Kapat gözlerini artık.......-Bir kelebeğin bir günlük yaşamı için çırpınması her zaman beni derinden etkilemiştir. Bir günün sonunda öleceğibi bilirken yaşamak ne anlam ifade eder ki. İşte benim ölüm tarihim miladımdı. Öleceğimi biliyordum,bunu baştan sona planlamıştım. Kolay öleceğim bir ölüm istemiyordum. Acılarla ölmek istiyordu ruhum. Ama istediği fiziksel bir acı değildi. Ruhum acıyı emmek kanıma girmek istiyordu. Kan dolaşımımı hızlandıracak bir plan yapmıştım. Şimdilik saklanıyordum,saklandığım yerden çıkacağım gün öleceğim gün olacaktı. Önceliğim saplantılı ruhumu acıyla beslemek doyduğunu öğrenene kadar bu yola devam etmekti. Kelebek yaşamak kadar ölümü de seviyordu. Tıpkı benim gibi.sf.61


Tüylerimi ürperten kelimelerle kitabı kapatıp hızla ayağa kalktım. Biraz dışarı çıksam hiç fena olmazdı.-Korulukta otururken yanıma oturan Sinem ağlamış gibiydi. Onun bir duygu barındırdığını gösteren bu örnek şaşırmamı sağlasa da anlık şaşkınlıktan kurtulup ne olduğunu sordum."Önemli değil."diyordu. Yine de ısrar etmekten vazgeçmiyordum."Geceleri sesler duyuyorum, her defasında yanlış duydum diyerek kendimi avutuyordum. Dün gece de öyle düşünürken kapımın açıldığını duydum.

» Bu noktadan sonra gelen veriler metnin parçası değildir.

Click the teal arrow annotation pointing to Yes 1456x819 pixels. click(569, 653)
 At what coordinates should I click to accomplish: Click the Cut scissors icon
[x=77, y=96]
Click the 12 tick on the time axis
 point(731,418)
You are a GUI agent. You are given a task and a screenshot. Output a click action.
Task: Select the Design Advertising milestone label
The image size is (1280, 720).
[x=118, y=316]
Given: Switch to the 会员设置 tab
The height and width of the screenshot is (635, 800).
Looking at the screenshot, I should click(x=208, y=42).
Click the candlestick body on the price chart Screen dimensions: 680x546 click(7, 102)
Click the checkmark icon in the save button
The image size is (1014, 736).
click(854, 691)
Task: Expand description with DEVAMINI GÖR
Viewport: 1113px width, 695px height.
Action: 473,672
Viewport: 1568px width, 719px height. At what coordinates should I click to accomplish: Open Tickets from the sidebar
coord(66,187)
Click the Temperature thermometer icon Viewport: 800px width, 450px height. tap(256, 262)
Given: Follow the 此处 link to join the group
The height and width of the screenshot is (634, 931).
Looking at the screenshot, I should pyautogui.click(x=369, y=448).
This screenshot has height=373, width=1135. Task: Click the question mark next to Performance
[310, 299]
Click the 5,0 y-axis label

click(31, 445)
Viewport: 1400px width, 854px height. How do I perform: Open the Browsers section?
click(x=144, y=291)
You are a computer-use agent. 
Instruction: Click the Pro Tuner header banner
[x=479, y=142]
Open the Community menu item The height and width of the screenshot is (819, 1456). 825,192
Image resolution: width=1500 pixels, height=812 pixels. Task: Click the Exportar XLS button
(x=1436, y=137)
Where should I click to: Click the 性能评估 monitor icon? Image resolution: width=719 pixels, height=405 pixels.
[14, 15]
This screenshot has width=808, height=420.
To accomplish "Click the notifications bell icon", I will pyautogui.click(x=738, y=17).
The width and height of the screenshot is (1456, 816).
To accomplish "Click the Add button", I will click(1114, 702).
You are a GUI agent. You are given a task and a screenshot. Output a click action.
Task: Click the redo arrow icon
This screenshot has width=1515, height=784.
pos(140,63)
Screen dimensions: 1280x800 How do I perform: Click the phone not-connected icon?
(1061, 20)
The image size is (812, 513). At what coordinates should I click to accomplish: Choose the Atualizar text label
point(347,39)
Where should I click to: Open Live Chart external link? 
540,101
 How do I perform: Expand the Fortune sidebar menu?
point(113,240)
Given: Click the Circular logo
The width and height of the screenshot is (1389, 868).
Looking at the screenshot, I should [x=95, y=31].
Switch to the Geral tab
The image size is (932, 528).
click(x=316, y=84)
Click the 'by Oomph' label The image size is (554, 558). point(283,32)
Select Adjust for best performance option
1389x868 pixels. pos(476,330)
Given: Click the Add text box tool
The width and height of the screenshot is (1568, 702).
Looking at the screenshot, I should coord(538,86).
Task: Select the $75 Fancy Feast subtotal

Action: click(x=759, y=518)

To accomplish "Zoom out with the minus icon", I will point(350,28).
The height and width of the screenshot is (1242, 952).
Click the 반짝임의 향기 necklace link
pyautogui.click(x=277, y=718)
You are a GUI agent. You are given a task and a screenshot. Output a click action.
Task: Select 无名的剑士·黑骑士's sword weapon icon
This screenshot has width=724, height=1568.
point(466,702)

Baktığımda kimse yoktu. Korkudan yorganın altına girip nefes almadan saklanmaya çalıştım. İçeri giren her kimse hiç bişey yapmadı ama o gittikten sonra yerde duran kan izleri vardı. Çok korktum,görmeliydin her taraf kırmızıydı."Onu kendime çekip sıkıca sarıldım. İçimdeki şüpheler beni bitirecekti. Sabah kalktığımda yatağın yanındaki kırmızılık bana tuhaf gelse de önemsememiştim. Demekki geceleri gelen her kimse benim odama da geliyordu. Sinem'e söylemedim,onu korkutmanın yararı yoktu.